Each of these dots is one gym session. Isn't that fascinating? The messages just outside the circle are there because they include a little note about the gym session on the line after. I'd really like to know if it would make a perfect circle if those notes weren't there.
The dots forming a line in the upper right corner are three other habits I started, but they aren't as frequent as the gym sessions, so that's why they show up like that. I'd like to see what shape they'd form if I keep them up.
We're done with the embeddings. Let's go to our next stop, clustering.
Clustering
In this phase, we want to turn the visual blobs into named topics. We do this in two steps:
- Clustering: assign each message a cluster ID, see how many natural groups exist.
- Naming + recoloring: pull representative words from each cluster, then repaint the 3D plot by cluster.
For step 1, I'm using K-means clustering with k=15. K-means is a classic algorithm: you tell it how many groups you want, and it works out the best way to split your data into that many groups by minimizing the distance between each message and its cluster's center. Every message ends up with a label from 0 to 14, no noise category, every message belongs somewhere. Why 15? I tried a few values and 15 felt right.
For the next step, I used c-TF-IDF (class-based TF-IDF). Regular TF-IDF would hand me the most common words in each cluster, but those tend to be everyday vocabulary that shows up everywhere. c-TF-IDF asks a more useful question: what words are distinctive to this cluster compared to all the others? That's what gives the clusters their personality.

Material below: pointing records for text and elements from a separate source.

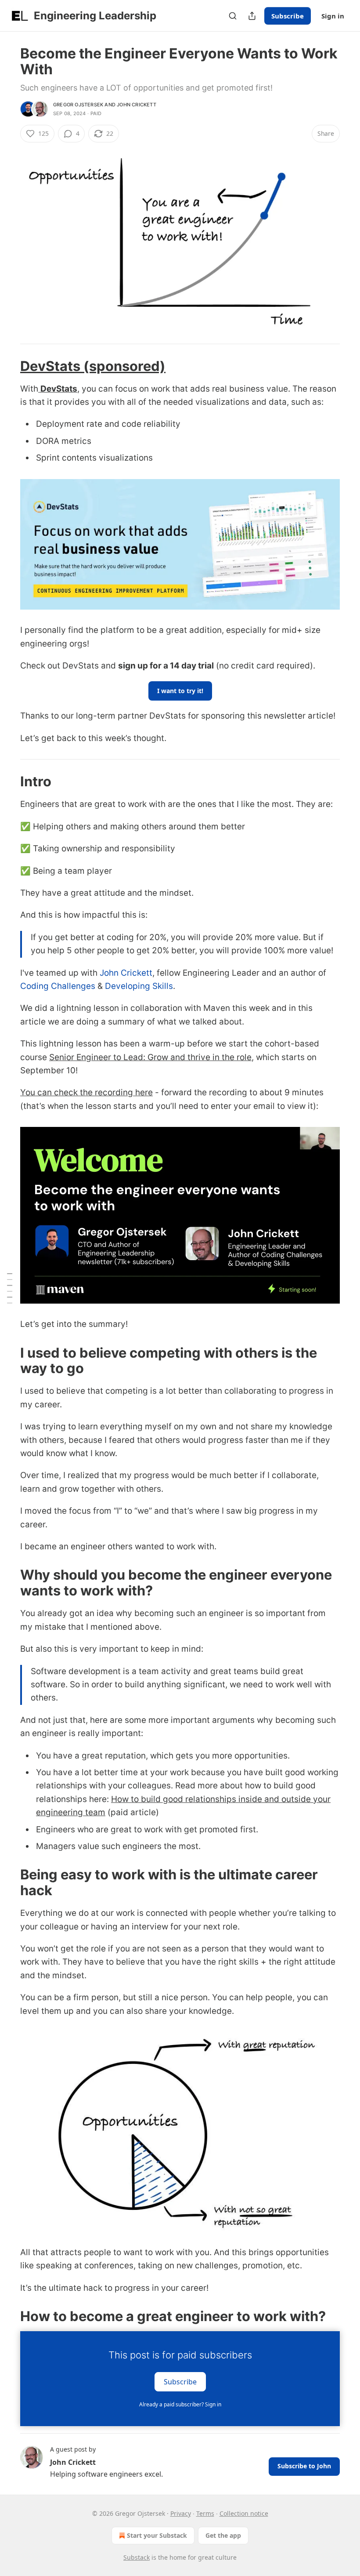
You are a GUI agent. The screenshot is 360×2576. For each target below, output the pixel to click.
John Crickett (136, 105)
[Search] (232, 16)
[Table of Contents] (10, 1288)
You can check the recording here (86, 1092)
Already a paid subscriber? (180, 2404)
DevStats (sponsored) (93, 366)
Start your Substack (157, 2535)
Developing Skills (139, 986)
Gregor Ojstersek (78, 105)
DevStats (58, 389)
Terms (205, 2513)
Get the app (223, 2535)
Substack (136, 2557)
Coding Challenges (57, 986)
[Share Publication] (252, 16)
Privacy (180, 2513)
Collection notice (244, 2513)
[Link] (8, 366)
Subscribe (287, 15)
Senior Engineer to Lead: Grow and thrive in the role (150, 1057)
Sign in (332, 15)
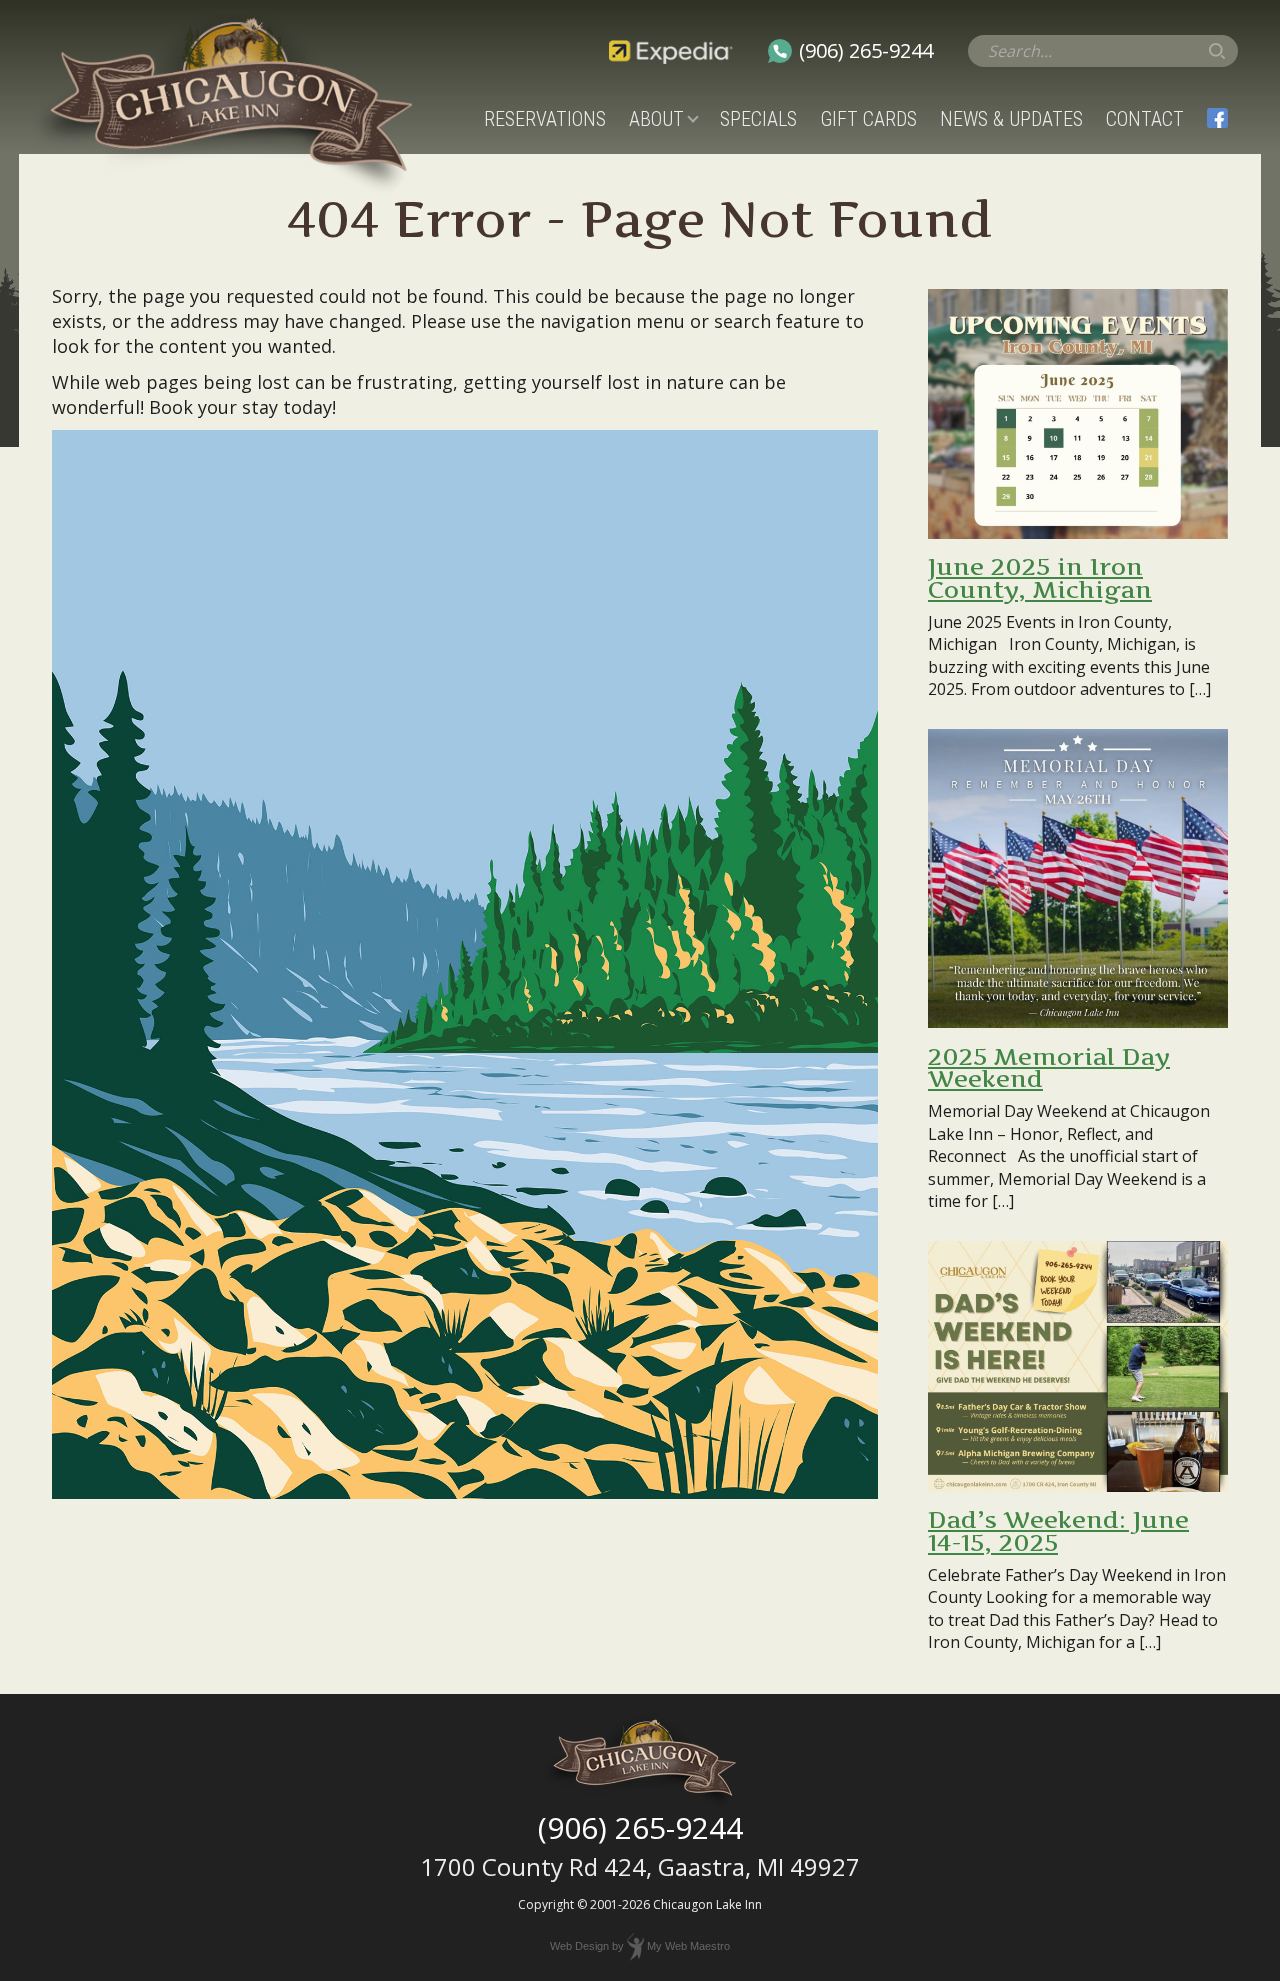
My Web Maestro (688, 1946)
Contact (1145, 119)
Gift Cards (868, 119)
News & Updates (1011, 119)
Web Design (579, 1946)
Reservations (545, 119)
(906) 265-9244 (866, 50)
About (656, 119)
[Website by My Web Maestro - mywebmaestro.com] (635, 1946)
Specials (758, 119)
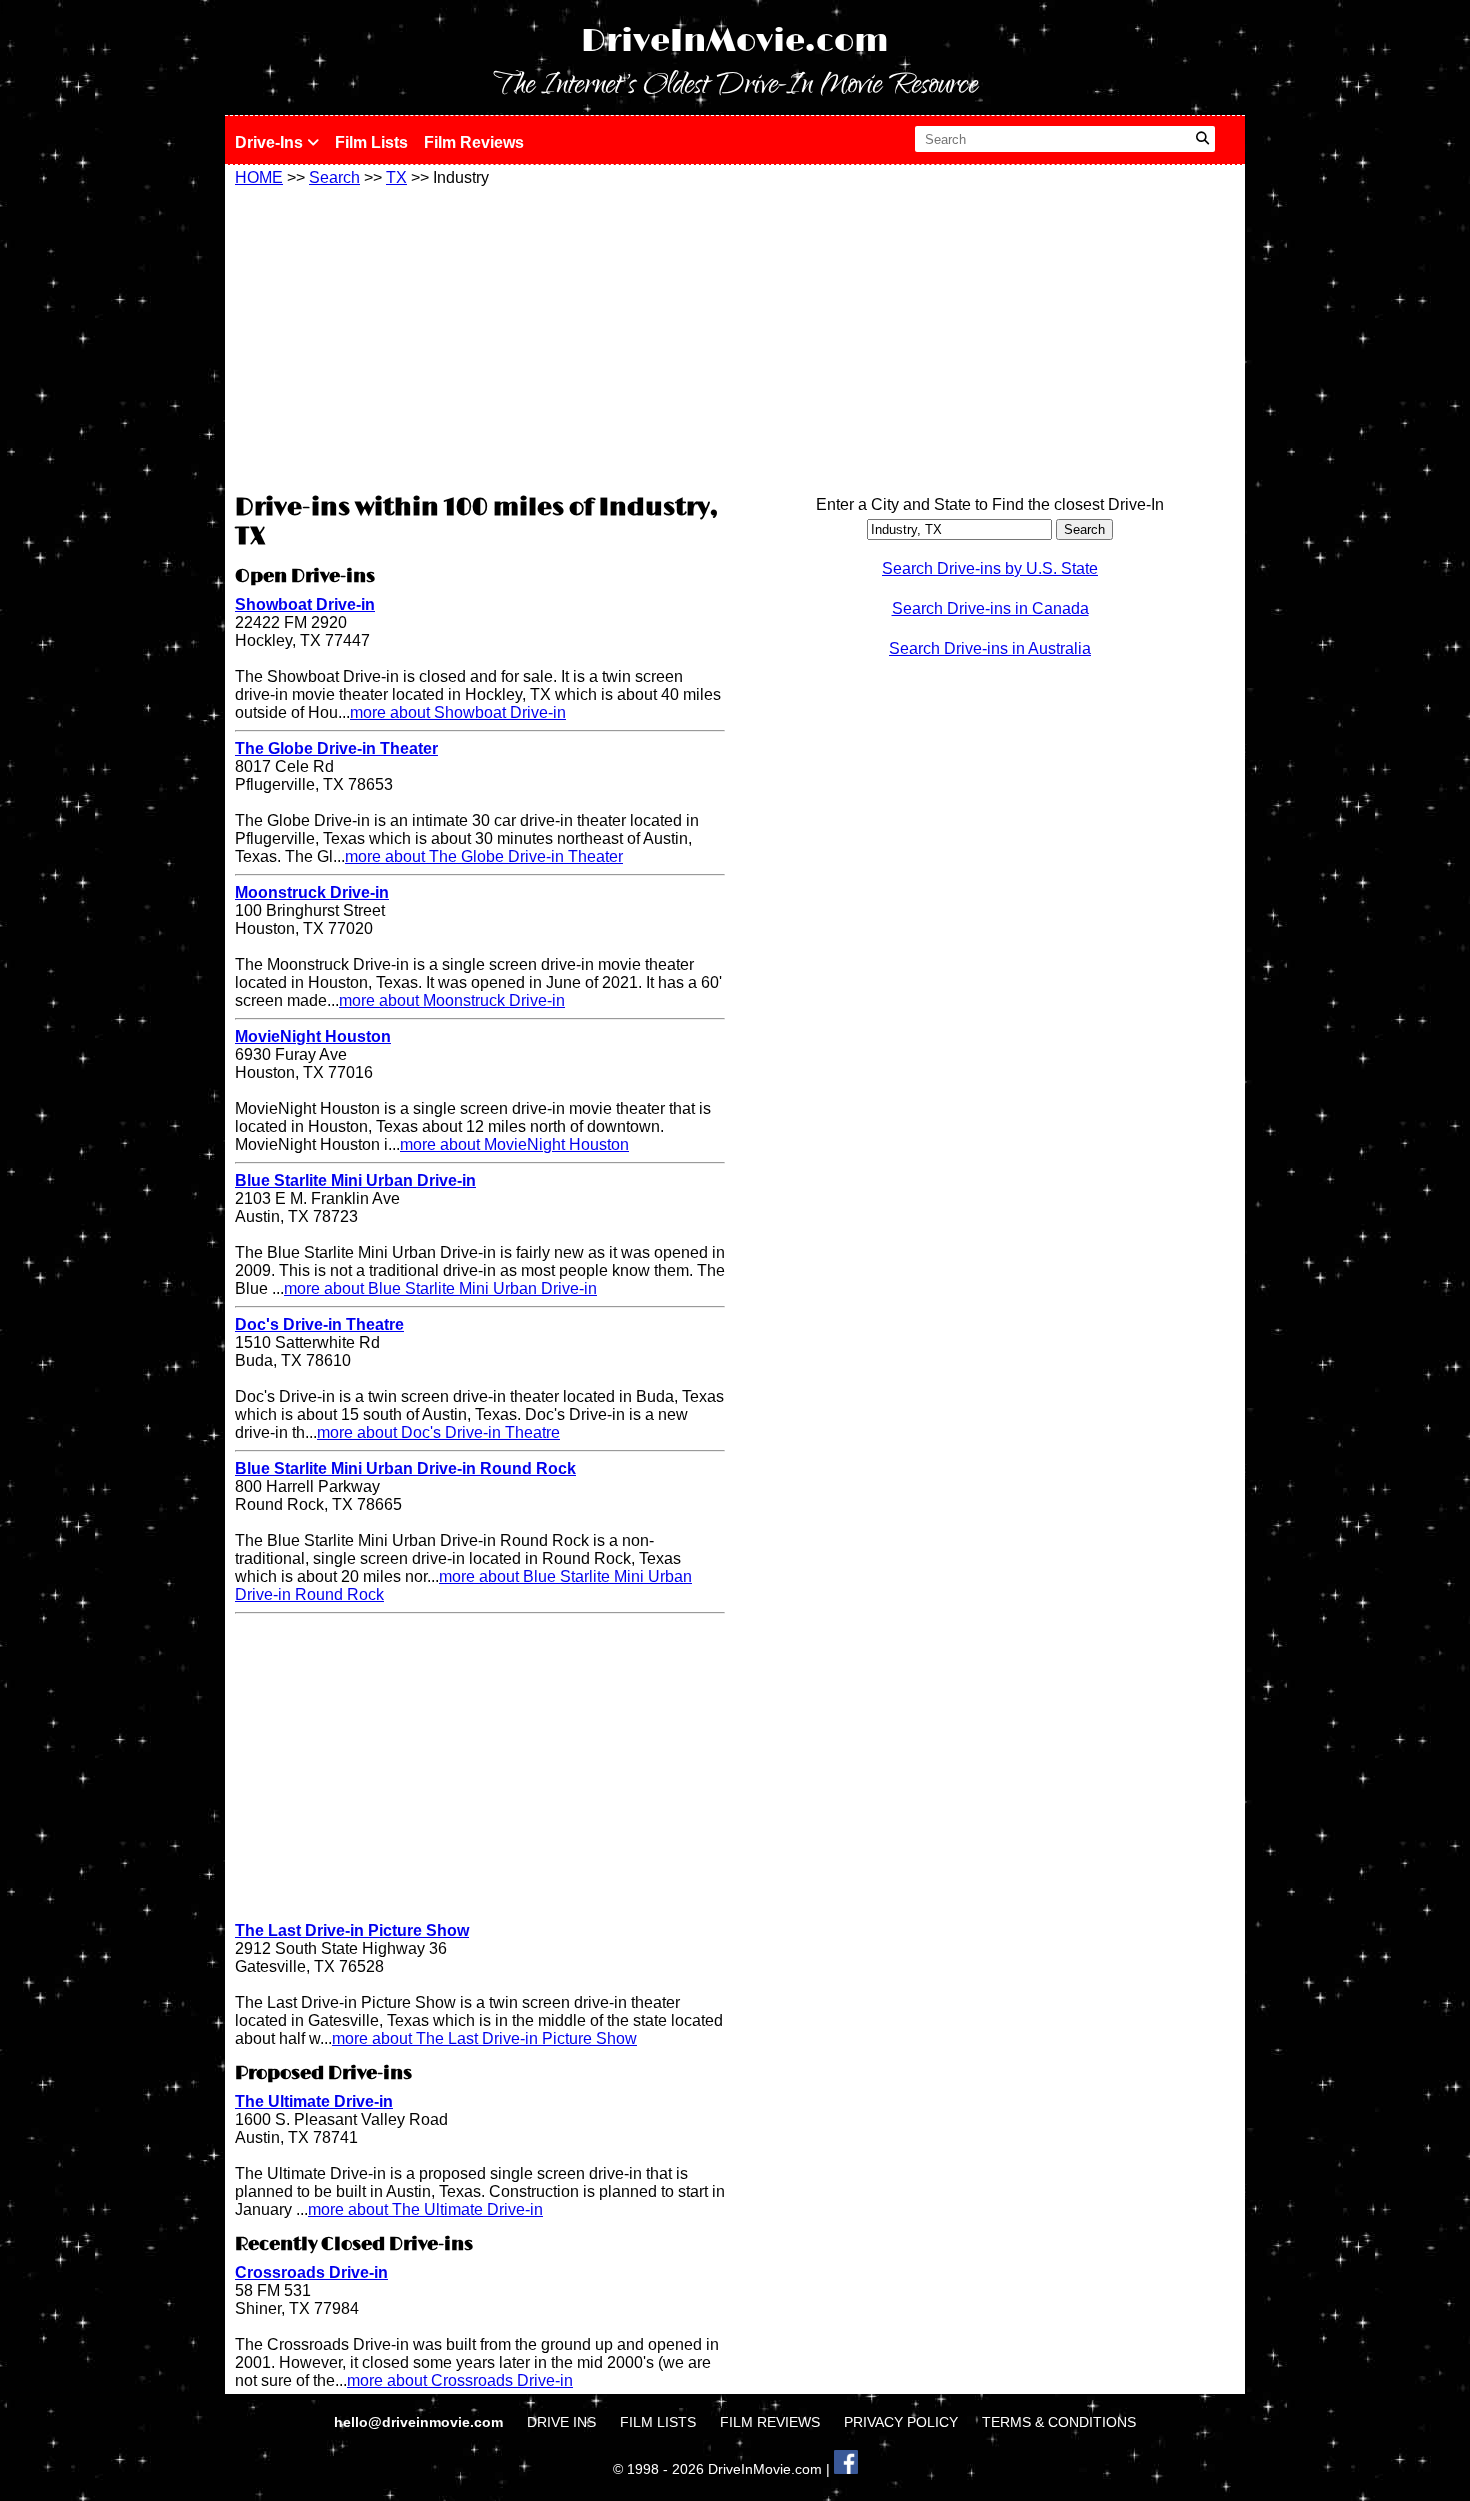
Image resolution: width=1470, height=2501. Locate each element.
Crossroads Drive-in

When I repaint the 3D plot by cluster instead of by date, the structure of my journal becomes legible in a new way. I can see the regions of my own writing.
Looking Back
What this project really gave me isn't a fancy NLP pipeline; it's a way to read myself from a distance. I can now ask the journal a question and have it pull back everything I've ever written that sounds like the same feeling, even if it's in a different language.
There's a lot more I want to do with this. I'd like to see the line-shaped clusters from the newer habits become rings. I want to build a small interface so I'm not opening a notebook every time I want to search. And maybe most of all, I want to come back to this in a year and see how the shape of the map has changed.
But for now, this is what I have: four years of thoughts turned into geometry. The quote I started with feels even more true after building this. And most importantly, when you can see four years of yourself as a single object, it's easier to be kinder to the version of you writing today.